# Surgery Date of Mar 20



## brookshire (Nov 28, 2012)

I finally got a date for my surgery for Mar 20--89 days from now. I have a 3.2 cm nodule--non-cancerous--in my left thyroid so the left thyroid is going to go. It hurts to touch it. My pillow hurts sometimes at night. Wearing a scarf or a necklace is out. It even hurts to sing.

The doctor said it wasn't so bad it needed to go but he respected my wishes to be rid of the darn thing. The only test they've done is TSH and it was 1.5--lower than in the past but still quite normal. Nonetheless, I believe I'm having symptoms of hyperthyroidism. For about 5 months I've been just a little anxious, hungry, have had trouble sleeping, but no trouble losing weight. That last one is big. I've always had trouble losing weight. Also, I'm usually the first one in the room to grab a sweater but anymore I'm taking the sweater off. Menopause is long past for me so it's not just hot flashes.

The one thing that kind of bothers me is that my heart beats just a little faster than it did before. It's not bad enough to call the paramedics but it's hard to complete an exercise routine.

I've thought about asking for all the tests but I'm using the HMO that I work for and don't want to rock too many boats. The feeling around here is that most doctors order too many tests. I guess that the reality is as long as they take the evil thing out it's not all that important where my T3s are but it might be a bit comforting to know if I should adjust my lifestyle while I wait for surgery.

▸ Data for analysis
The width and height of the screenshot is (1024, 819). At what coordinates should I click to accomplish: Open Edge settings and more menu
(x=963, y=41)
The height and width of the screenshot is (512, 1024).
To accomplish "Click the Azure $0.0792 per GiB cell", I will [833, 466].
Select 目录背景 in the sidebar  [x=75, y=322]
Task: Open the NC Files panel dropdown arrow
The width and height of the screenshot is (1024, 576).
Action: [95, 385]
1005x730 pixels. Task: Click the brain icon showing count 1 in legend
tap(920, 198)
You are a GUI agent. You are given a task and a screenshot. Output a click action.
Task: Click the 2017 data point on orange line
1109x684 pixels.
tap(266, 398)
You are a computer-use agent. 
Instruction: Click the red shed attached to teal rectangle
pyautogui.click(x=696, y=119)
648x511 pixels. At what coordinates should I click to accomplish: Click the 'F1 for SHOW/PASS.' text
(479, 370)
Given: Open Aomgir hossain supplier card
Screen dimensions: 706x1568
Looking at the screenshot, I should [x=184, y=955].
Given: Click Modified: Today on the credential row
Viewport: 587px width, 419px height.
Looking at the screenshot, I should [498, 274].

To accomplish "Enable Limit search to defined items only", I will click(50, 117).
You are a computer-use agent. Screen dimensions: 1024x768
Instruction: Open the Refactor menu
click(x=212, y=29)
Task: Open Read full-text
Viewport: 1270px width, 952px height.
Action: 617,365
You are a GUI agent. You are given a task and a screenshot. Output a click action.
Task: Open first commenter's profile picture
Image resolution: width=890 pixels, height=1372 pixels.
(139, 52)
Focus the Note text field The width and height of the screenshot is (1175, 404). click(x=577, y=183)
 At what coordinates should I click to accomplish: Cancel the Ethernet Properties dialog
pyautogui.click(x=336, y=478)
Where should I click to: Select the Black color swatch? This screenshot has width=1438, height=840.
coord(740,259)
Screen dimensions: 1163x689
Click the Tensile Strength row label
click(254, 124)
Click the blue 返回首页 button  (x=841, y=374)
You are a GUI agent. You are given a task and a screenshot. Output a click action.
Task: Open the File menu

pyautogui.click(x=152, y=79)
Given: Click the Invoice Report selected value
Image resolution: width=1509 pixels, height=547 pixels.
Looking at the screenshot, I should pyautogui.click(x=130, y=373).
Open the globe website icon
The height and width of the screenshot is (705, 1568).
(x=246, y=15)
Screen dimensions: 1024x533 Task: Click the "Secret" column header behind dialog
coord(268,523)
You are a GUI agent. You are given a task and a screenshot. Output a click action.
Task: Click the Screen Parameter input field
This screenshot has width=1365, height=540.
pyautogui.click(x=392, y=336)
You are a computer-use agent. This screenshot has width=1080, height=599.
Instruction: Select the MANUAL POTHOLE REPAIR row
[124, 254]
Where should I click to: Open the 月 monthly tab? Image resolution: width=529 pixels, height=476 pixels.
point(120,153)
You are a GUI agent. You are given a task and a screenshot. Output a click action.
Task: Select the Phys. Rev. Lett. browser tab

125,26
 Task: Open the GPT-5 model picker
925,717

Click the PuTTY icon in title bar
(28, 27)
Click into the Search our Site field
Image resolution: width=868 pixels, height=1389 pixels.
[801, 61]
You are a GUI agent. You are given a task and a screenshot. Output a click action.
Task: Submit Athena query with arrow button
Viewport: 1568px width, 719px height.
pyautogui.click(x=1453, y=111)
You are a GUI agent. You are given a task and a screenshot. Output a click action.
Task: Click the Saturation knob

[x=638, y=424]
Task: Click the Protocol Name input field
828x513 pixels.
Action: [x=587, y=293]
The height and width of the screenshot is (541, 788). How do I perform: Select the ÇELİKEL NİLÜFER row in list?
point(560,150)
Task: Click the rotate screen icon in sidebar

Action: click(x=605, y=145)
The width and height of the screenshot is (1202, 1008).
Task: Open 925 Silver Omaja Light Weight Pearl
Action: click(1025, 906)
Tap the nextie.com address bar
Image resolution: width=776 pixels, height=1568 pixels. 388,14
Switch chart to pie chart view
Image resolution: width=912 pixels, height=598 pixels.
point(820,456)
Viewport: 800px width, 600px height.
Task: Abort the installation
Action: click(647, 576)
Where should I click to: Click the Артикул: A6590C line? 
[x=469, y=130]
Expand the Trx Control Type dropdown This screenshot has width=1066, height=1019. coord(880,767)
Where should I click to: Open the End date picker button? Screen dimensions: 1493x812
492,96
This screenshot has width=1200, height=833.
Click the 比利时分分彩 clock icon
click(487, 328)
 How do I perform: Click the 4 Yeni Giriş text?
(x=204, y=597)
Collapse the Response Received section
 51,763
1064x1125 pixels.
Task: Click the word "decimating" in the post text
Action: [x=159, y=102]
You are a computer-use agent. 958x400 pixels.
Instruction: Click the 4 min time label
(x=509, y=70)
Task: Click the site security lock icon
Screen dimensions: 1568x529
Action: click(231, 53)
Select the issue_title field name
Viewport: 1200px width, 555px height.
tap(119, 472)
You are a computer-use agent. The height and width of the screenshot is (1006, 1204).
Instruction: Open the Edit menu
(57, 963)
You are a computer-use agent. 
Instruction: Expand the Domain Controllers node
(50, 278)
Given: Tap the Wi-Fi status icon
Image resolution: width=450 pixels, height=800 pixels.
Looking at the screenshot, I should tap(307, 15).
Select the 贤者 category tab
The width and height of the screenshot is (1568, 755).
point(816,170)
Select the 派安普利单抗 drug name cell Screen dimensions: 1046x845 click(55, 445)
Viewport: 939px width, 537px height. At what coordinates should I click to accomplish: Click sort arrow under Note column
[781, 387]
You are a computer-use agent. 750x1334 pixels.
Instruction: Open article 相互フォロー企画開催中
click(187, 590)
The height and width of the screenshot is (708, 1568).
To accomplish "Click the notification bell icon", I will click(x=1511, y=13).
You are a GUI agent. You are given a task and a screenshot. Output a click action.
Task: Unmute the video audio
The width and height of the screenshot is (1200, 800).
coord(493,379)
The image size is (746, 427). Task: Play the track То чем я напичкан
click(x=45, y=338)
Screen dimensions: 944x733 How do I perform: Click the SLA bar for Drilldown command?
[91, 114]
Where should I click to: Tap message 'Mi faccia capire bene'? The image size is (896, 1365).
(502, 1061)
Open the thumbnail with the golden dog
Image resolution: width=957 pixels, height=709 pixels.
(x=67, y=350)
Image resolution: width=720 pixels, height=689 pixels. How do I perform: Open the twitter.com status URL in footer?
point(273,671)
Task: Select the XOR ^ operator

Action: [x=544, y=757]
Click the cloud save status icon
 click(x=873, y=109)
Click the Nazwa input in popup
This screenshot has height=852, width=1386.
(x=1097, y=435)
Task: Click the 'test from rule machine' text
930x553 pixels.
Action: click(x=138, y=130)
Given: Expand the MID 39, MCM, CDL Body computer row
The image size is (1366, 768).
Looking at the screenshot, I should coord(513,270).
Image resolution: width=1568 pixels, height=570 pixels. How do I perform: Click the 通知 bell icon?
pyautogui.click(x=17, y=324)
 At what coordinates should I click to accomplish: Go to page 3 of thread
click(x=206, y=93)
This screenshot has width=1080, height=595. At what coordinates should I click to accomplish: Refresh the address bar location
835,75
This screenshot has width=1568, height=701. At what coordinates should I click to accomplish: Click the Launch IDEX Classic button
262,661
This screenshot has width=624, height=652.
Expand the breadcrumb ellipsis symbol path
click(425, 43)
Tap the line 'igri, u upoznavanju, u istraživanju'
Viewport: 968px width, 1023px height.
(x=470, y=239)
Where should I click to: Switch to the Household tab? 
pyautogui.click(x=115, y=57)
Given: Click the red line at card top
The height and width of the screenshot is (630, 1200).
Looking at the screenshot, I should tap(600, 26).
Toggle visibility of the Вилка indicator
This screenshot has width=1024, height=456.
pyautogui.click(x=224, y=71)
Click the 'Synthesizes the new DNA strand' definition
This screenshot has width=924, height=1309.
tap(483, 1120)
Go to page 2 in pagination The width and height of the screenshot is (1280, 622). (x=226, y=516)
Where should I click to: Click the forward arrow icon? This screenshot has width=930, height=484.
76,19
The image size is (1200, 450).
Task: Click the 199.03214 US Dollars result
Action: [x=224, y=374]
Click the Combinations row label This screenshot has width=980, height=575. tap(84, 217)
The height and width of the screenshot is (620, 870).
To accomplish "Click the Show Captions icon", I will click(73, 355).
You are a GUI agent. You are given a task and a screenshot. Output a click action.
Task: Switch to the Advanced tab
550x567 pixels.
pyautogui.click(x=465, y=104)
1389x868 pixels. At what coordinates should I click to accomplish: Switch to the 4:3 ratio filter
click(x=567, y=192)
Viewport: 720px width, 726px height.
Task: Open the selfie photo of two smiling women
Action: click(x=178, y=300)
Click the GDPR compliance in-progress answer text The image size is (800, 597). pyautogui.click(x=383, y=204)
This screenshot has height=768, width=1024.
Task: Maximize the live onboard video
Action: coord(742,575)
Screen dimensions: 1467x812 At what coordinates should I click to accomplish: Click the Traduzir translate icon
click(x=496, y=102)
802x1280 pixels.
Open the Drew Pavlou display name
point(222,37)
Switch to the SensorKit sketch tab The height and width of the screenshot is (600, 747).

▸ Required actions
1. Repeat the thyroid surgery post between "I've thought about" and "wait for surgery.", inclusive.
2. Carry on writing the thyroid surgery post from its last sentence.
The listing has no connection to the thyroid surgery post.

▸ Task-by-task answers
1.
I've thought about asking for all the tests but I'm using the HMO that I work for and don't want to rock too many boats. The feeling around here is that most doctors order too many tests. I guess that the reality is as long as they take the evil thing out it's not all that important where my T3s are but it might be a bit comforting to know if I should adjust my lifestyle while I wait for surgery.

2.
Everyone please pray/cross fingers/hope/think good thoughts for me while I wait. Someone on this site said that waiting is the hardest part and I heartily agree.


----------



## StormFinch (Nov 16, 2012)

Might want to talk to your doc about a low dose beta blocker until your surgery, and take it easy on the exercise. Don't overtax your heart too much. Maybe switch to light stretching, like yoga or something until after the surgery. You certainly don't need it for weight loss right now. 

Keeping you in my prayers, and everyone is definitely right; waiting is the hardest. After the surgery it will hopefully be much smoother sailing, I know mine has been.


----------



## brookshire (Nov 28, 2012)

Thanks so much for your reply and your prayers. It's not been often in my life anyone suggested for me to go easy on the exercise but you have a good point. I'm trying walking more now. I can go fast or slow as it seems appropriate.

Thanks again.


----------



## joplin1975 (Jul 21, 2011)

Waiting is the hardest part, but hang tight...it'll be here before you know it and you'll do fine.


----------



## webster2 (May 19, 2011)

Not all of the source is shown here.